(GOAL OF THE EXERCISE)
Copy the following lines word for word.

(DATA TO EXAMINE)
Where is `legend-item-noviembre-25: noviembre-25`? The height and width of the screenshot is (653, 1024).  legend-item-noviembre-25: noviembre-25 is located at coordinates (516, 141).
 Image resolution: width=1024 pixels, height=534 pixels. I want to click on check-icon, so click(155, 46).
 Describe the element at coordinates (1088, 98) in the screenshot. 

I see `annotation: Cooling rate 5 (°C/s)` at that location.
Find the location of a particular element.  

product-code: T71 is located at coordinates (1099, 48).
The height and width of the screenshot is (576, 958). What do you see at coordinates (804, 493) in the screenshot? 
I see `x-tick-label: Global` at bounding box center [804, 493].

(FINISHED EXERCISE)
Where is `legend-item-noviembre-25: noviembre-25`? The height and width of the screenshot is (653, 1024).  legend-item-noviembre-25: noviembre-25 is located at coordinates (516, 141).
 Image resolution: width=1024 pixels, height=534 pixels. I want to click on check-icon, so click(155, 46).
 Describe the element at coordinates (1088, 98) in the screenshot. 

I see `annotation: Cooling rate 5 (°C/s)` at that location.
Find the location of a particular element.  

product-code: T71 is located at coordinates (1099, 48).
The height and width of the screenshot is (576, 958). What do you see at coordinates (804, 493) in the screenshot? 
I see `x-tick-label: Global` at bounding box center [804, 493].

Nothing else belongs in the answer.